**Task brief:** Filtering the records below, copy only those lines that include the word "computer".

**Input data:**
_ _ _ _

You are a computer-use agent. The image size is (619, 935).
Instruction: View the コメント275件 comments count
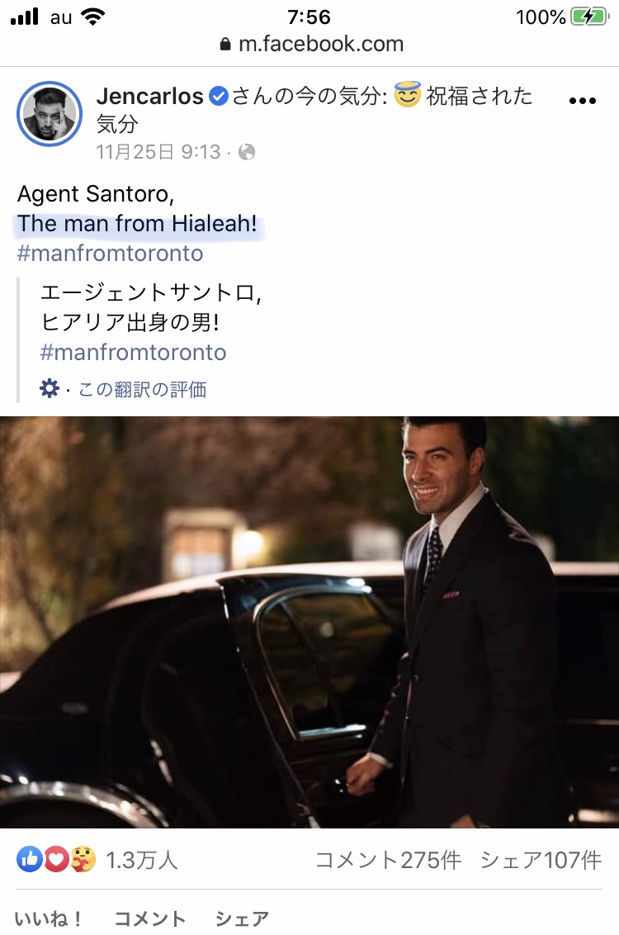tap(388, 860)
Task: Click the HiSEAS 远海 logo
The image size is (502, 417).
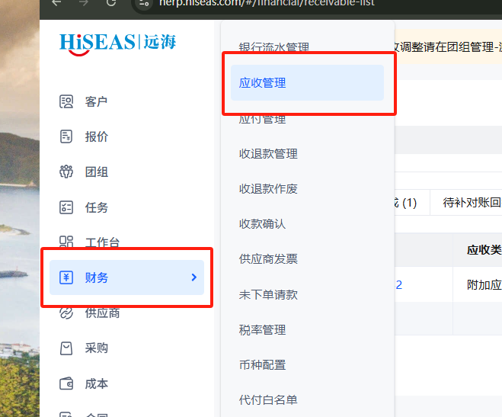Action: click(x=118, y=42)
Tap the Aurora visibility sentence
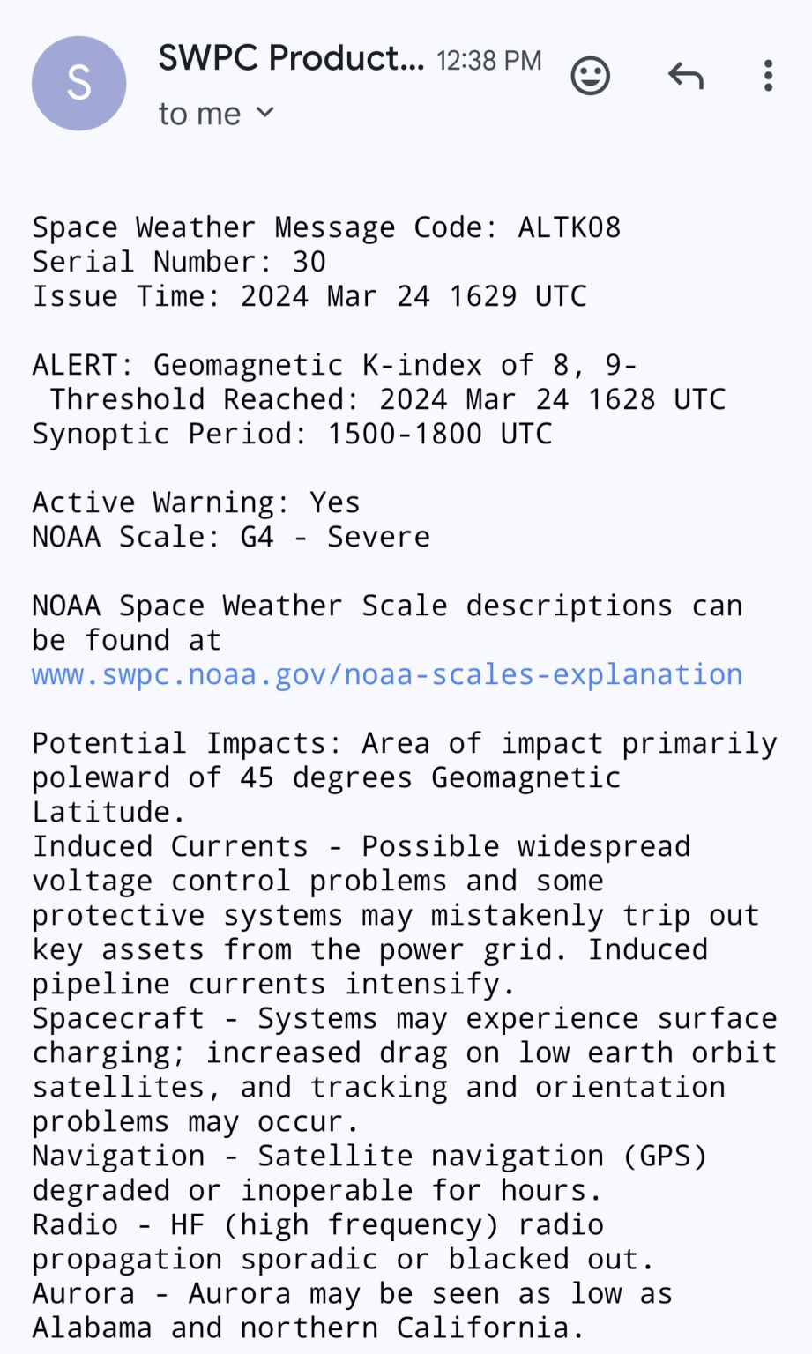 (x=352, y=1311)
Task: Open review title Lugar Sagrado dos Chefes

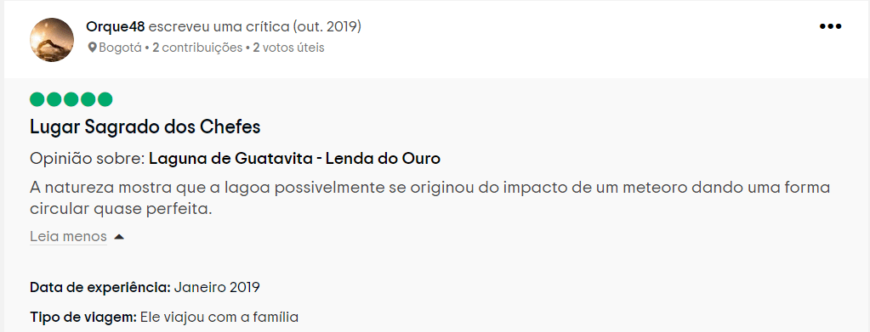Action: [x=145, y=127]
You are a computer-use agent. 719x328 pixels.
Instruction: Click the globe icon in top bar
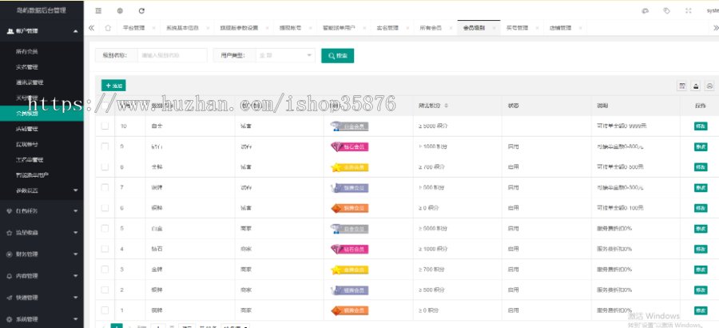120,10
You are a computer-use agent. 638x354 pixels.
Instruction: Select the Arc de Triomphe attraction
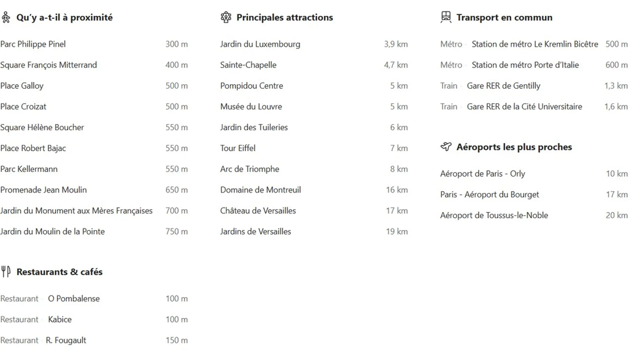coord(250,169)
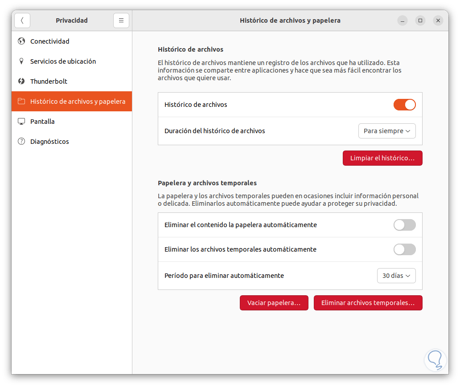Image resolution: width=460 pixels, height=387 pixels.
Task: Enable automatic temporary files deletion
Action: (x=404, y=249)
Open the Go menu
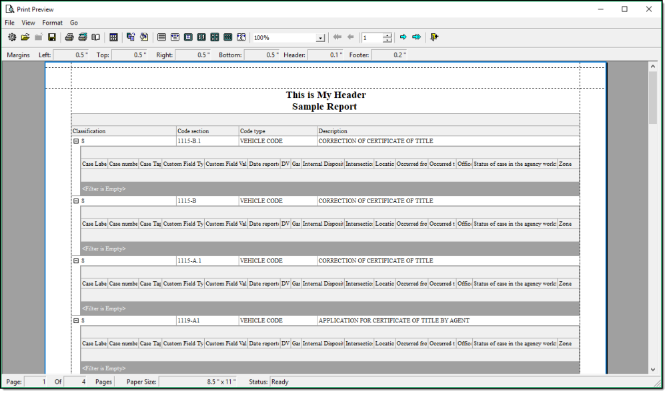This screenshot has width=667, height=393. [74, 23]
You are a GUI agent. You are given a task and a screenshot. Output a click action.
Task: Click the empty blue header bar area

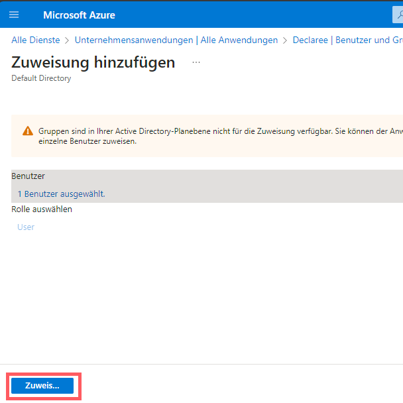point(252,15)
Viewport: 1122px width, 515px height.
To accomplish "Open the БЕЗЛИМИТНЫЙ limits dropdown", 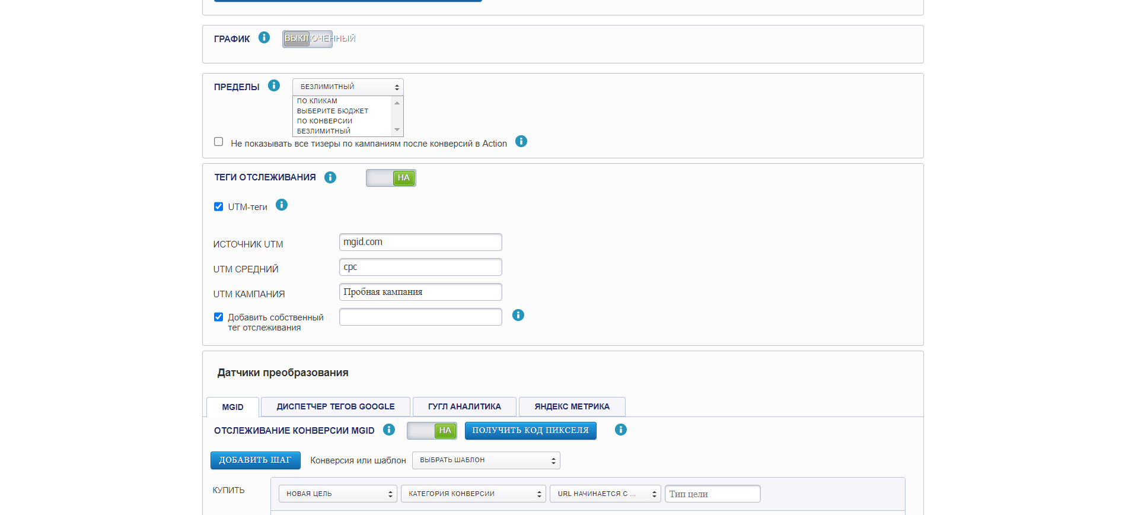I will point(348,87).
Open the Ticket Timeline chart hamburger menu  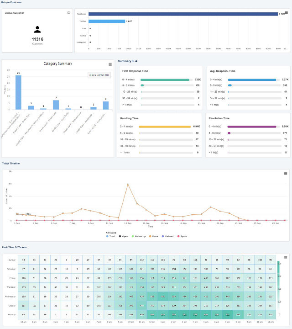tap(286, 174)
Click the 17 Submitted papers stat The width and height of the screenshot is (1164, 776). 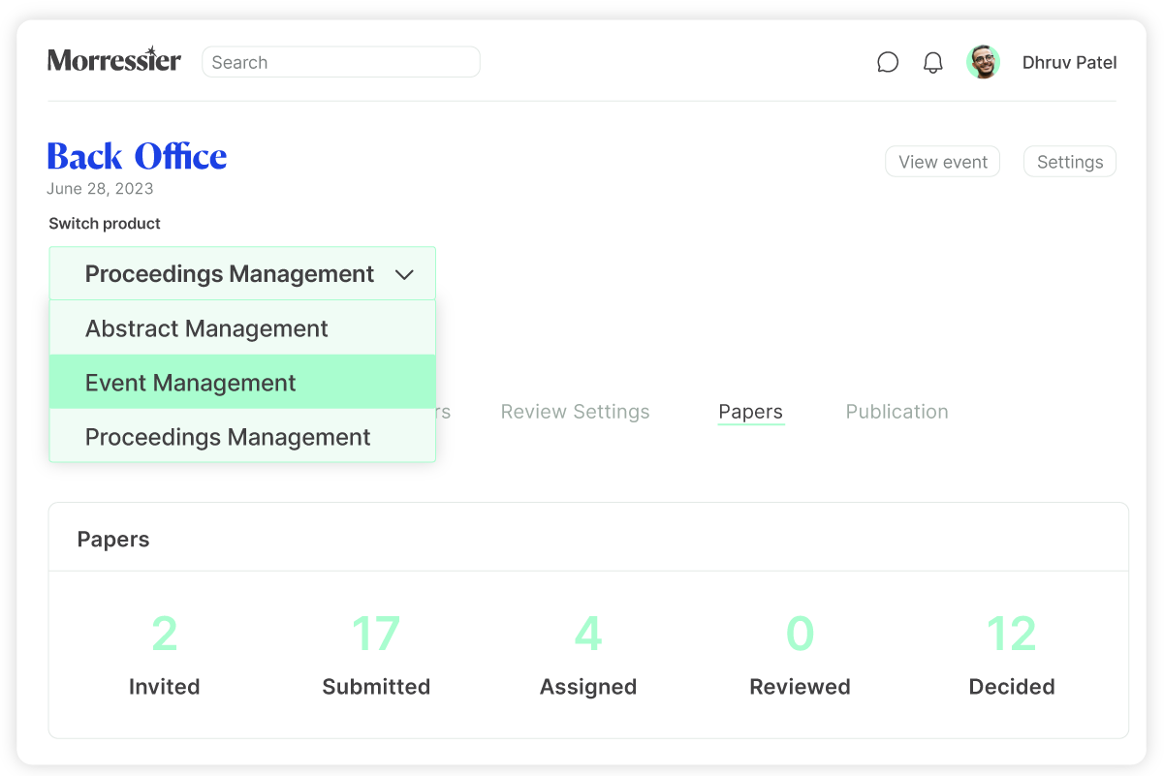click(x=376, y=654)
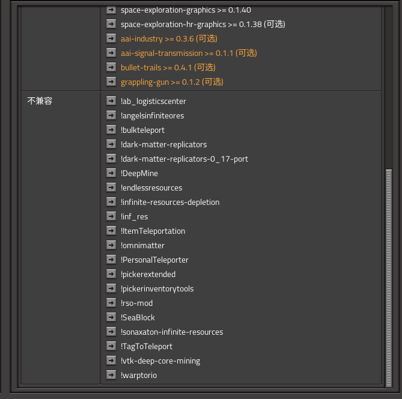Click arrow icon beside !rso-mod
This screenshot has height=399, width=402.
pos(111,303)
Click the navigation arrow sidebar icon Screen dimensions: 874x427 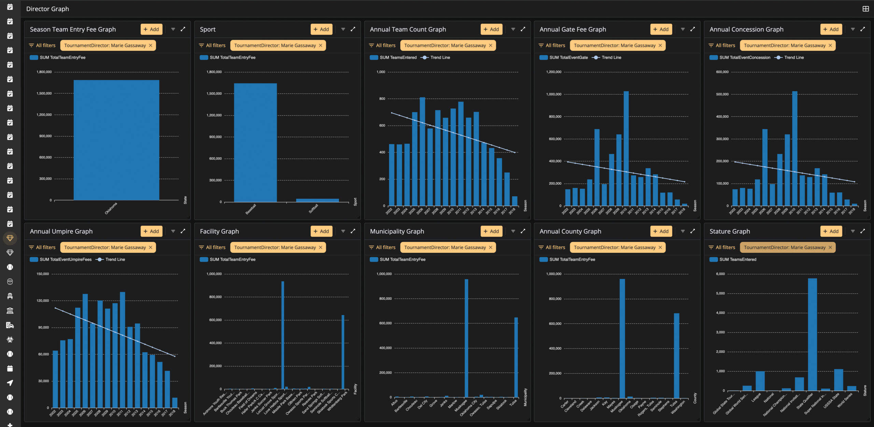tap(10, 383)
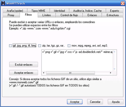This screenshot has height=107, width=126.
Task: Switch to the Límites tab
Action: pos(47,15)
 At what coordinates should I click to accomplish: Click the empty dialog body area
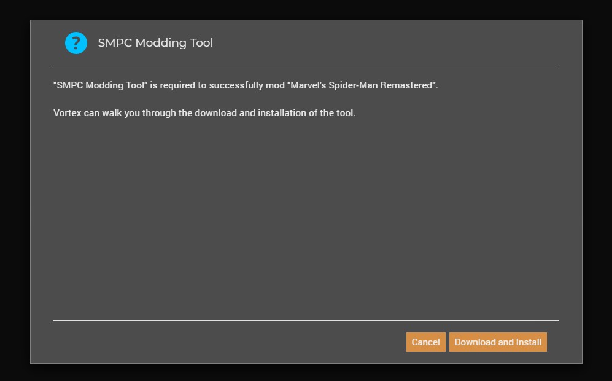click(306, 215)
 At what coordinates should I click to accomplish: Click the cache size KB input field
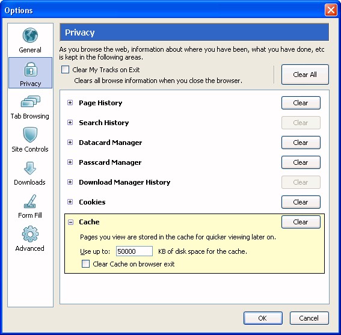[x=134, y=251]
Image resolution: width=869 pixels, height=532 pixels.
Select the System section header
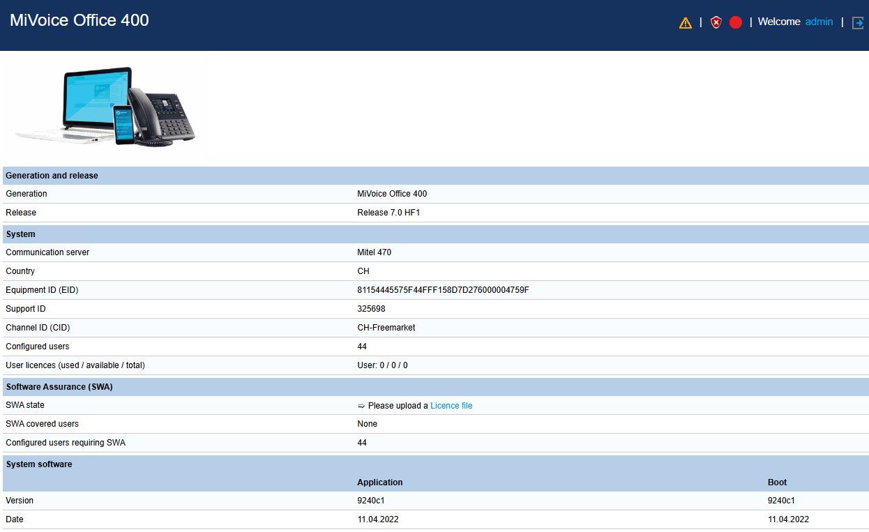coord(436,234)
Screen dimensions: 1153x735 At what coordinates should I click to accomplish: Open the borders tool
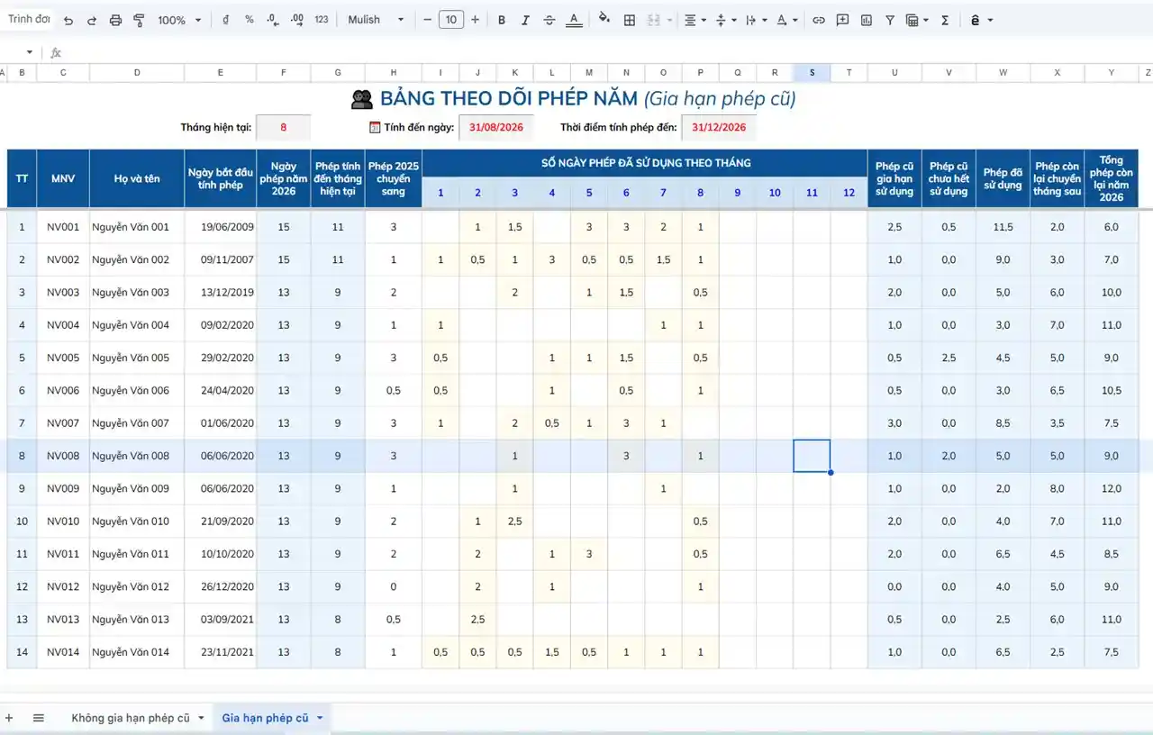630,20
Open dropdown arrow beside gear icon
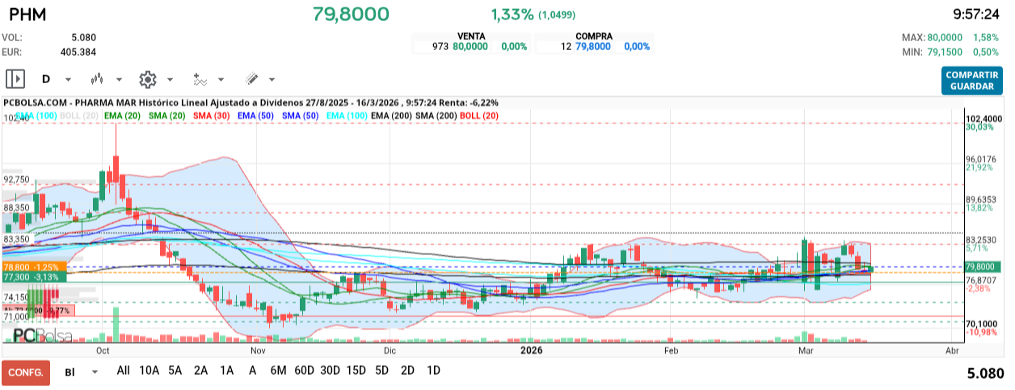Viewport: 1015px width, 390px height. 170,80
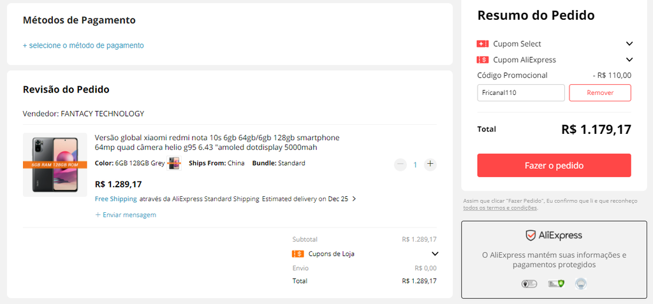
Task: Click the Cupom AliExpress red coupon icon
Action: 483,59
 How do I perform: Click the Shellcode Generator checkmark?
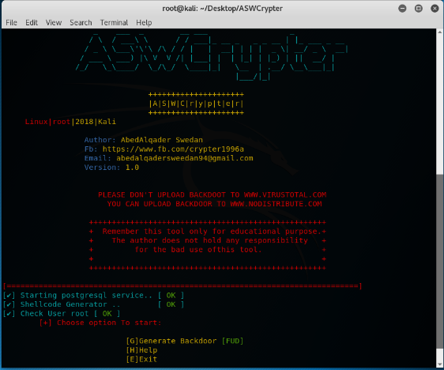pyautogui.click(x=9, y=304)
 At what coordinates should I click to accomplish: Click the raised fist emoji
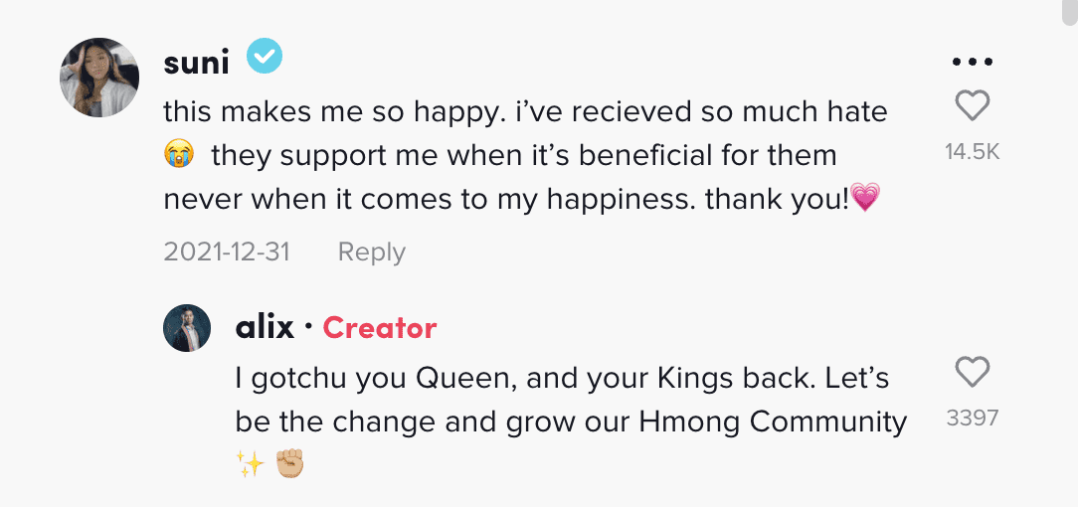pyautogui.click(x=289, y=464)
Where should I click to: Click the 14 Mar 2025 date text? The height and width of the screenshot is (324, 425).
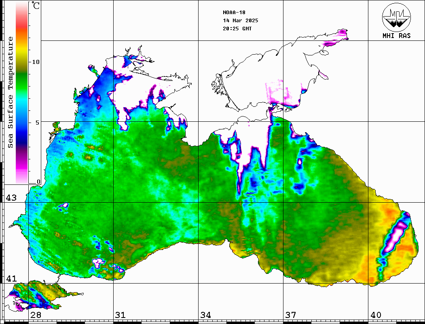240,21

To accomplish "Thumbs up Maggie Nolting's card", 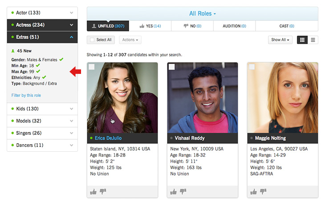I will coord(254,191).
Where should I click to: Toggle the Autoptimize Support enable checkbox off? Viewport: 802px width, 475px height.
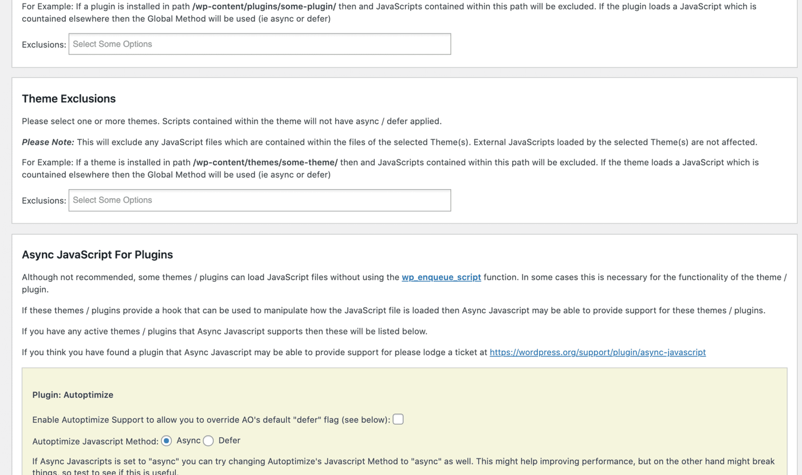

_ _ _ _

**Answer section:**
You are a computer-use agent. The image size is (619, 935).
You are a computer-use agent. 719x328 pixels.
You are a computer-use agent. 638x354 pixels.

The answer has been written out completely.